Author :
Korten, Pim ; Jensen, Jesper ; Heusdens, Richard
Abstract :
Sinusoidal coding is an often employed technique in low bit-rate audio coding. Therefore, methods for efficient quantization of sinusoidal parameters are of great importance. In this paper, we use high-resolution assumptions to derive analytical expressions for the optimal entropy-constrained unrestricted spherical quantizers for the amplitude, phase, and frequency parameters of the sinusoidal model. This is done both for the case of a single sinusoid, and for the more practically relevant case of multiple sinusoids distributed across multiple segments. To account for psychoacoustical effects of the auditory system, a perceptual distortion measure is used. The optimal quantizers minimize a high-resolution approximation of the expected perceptual distortion, while the corresponding quantization indices satisfy an entropy constraint. The quantizers turn out to be flexible and of low complexity, in the sense that they can be determined easily for varying bit rate requirements, without any sort of retraining or iterative procedures. In an objective comparison it is shown that for the squared error distortion measure, the rate-distortion performance of the proposed method is very close to that of the theoretically optimal entropy-constrained vector quantization. Furthermore, for the perceptual distortion measure, the proposed scheme is shown to objectively outperform an existing sinusoidal quantization scheme, where frequency quantization is done independently.
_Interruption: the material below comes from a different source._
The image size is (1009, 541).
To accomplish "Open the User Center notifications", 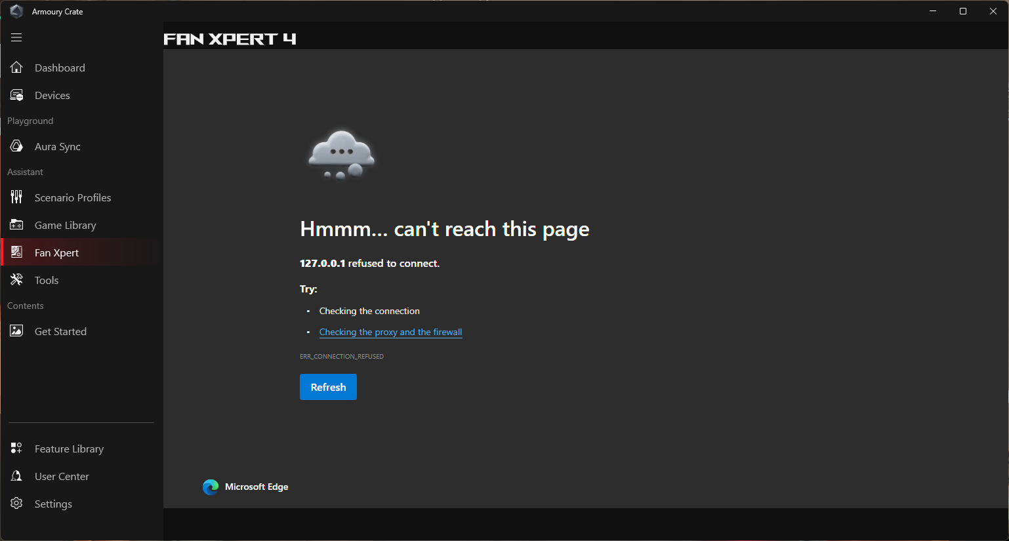I will [62, 476].
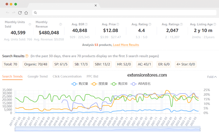
Task: Toggle the blue 购买量 series in legend
Action: [x=79, y=84]
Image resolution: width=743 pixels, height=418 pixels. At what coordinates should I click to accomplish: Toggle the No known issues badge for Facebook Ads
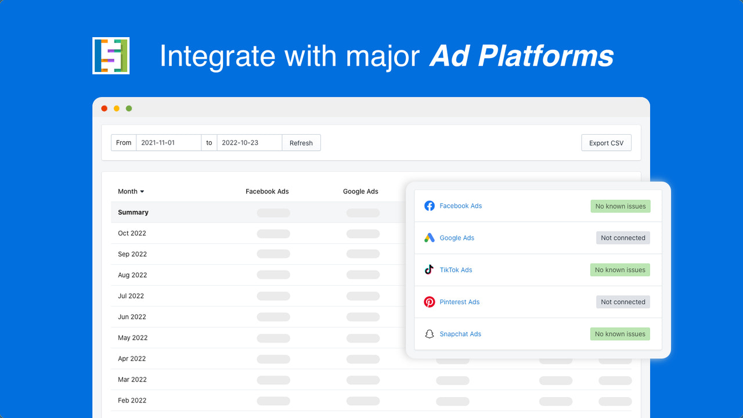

Finally, a subjective listening test, in which the proposed scheme is compared to an existing state-of-the-art sinusoidal quantization scheme with fixed quantizers for all input signals, indicates that the proposed scheme leads to an average bit rate reduction of 20%, at the same subjective quality level as the existing scheme
Keywords :
audio coding; quantisation (signal); auditory system; frequency quantization; high-resolution approximation; high-resolution spherical quantization; low bit-rate audio coding; optimal entropy-constrained unrestricted spherical quantizer; optimal entropy-constrained vector quantization; perceptual distortion measure; psychoacoustical effects; quantization indices; rate-distortion performance; sinusoidal coding; sinusoidal parameters; sinusoidal quantization scheme; squared error distortion measure; subjective listening test; Audio coding; Auditory system; Bit rate; Distortion measurement; Entropy; Frequency; Psychoacoustic models; Psychology; Quantization; Rate-distortion; High-resolution quantization; point density functions; sinusoidal coding; unrestricted spherical quantization;
Journal_Title :
Audio, Speech, and Language Processing, IEEE Transactions on